Physics meets neuroscience: Criticality as An Organizing Principle for Brain Function

Author: Sam Sooter | Majors: Physics, Mathematics | Semester: Spring 2024
I’m a physics and mathematics major, and I received a SURF grant for Spring/Fall 2024
to fund my research in Dr. Woodrow Shew’s lab in the physics department. I plan to go
to physics graduate school, then pursue a postdoc, and eventually start my own lab as a
physics professor, focusing on collective behavior in biological systems with many
interacting parts (like the brain).
I started working in the Shew Lab just over two years ago after taking Dr. Shew’s
Thermal Physics class. The Shew Lab studies the idea that the brain operates close to
the edge of a phase transition, a state called “criticality.” Close to criticality, large,
scale-free fluctuations emerge. The main reason for caring about criticality in the
context of the brain is that these scale-free fluctuations are thought to confer a number
of functional benefits. The brain executes computations over a broad range of
timescales, from responding to sensory input (on the order of 10 ms) to deciding what
word to type next in a blog post (on the order of 1 s), and criticality is a mechanism for
generating such a diversity of timescales.

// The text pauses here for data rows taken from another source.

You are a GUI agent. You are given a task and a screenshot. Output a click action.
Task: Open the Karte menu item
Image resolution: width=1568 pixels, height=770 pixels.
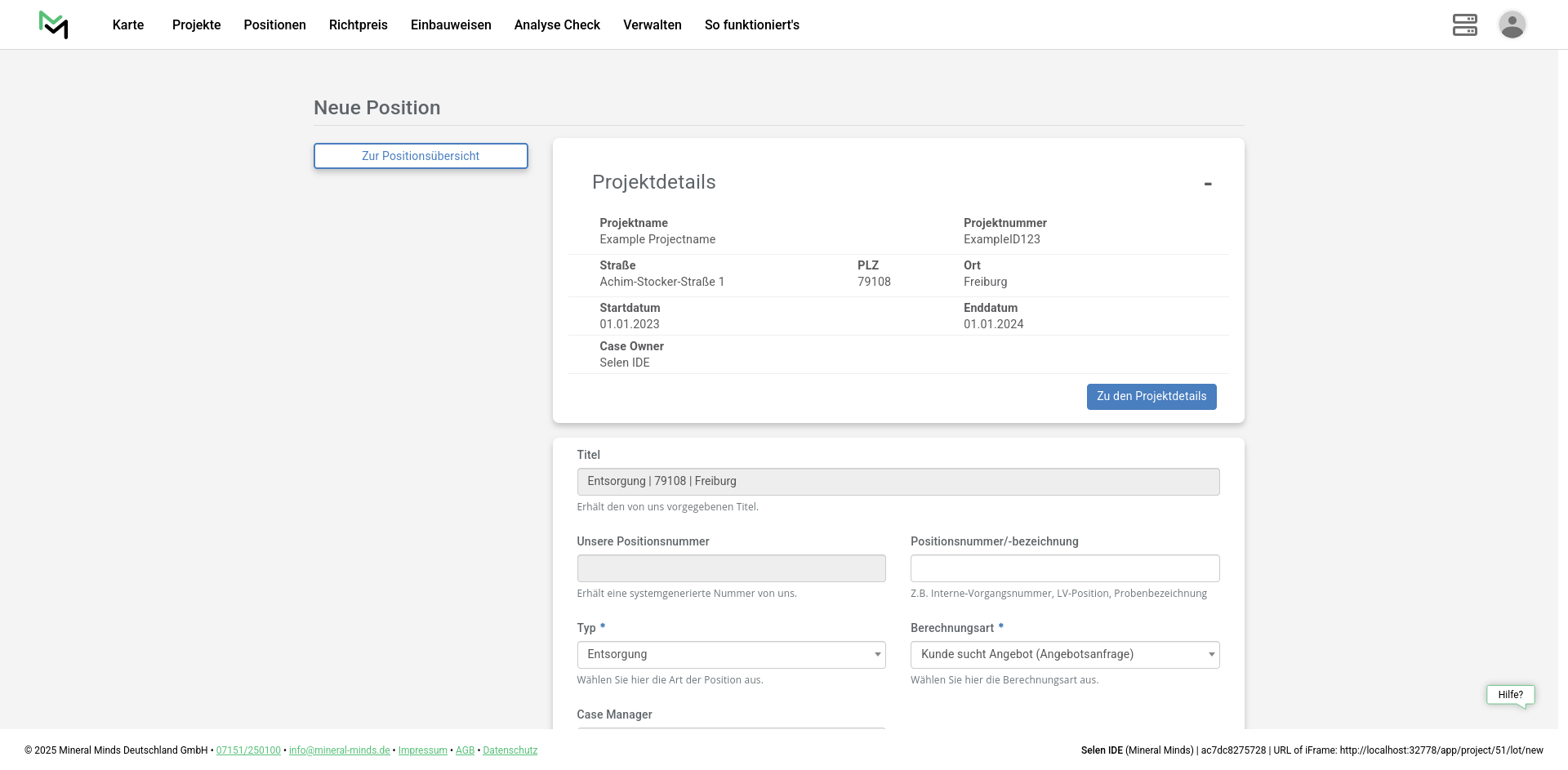(128, 24)
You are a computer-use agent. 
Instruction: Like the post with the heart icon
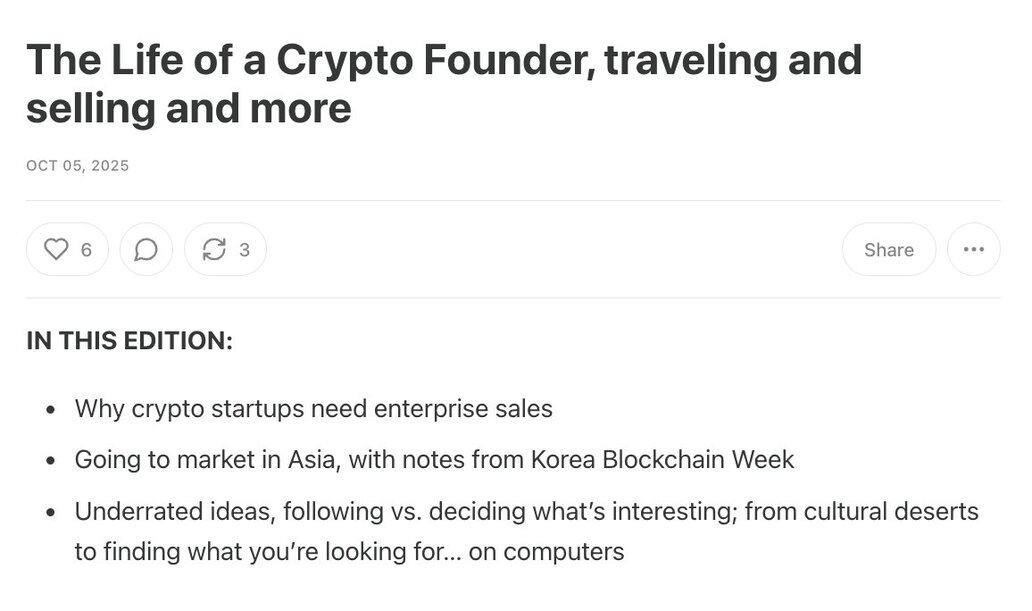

My research in the Shew Lab has taken two complementary paths. First, I
developed a new tool for estimating proximity to criticality from single-cell resolution
recordings of local populations of neurons. This tool is based on the renormalization
group (RG) from statistical physics. The idea of RG is to transform a model (i.e., a rule
for generating data) into a new model at a coarser scale, and to iterate this procedure to
get a series of effective models at coarser and coarser scales. If this flow in the space
of models terminates at a fixed point, then we say the model is at criticality, although
the fixed point must be “non-trivial” in a technical way I won’t describe here. This can in
fact be taken as a definition of criticality. For a simple class of linear, Gaussian models
called autoregressive (AR) models, we can analytically identify all the fixed points (all
the different kinds of criticality) and conditions on the model to flow into them. Starting
with a recording of neural activity, we can fit it to an AR model and then, using the
results of our RG analysis, calculate the distances to the basins of attraction of all the
fixed points. This approach is a huge improvement on existing techniques for
estimating proximity to criticality, as it is both more direct and, crucially, more time
resolved. This work emerged from a collaboration between the Shew Lab and math
professors Cheng Ly (VCU) and Andrea Barreiro (SMU) and will be on BioRxiv and
submitted for publication a few days from now.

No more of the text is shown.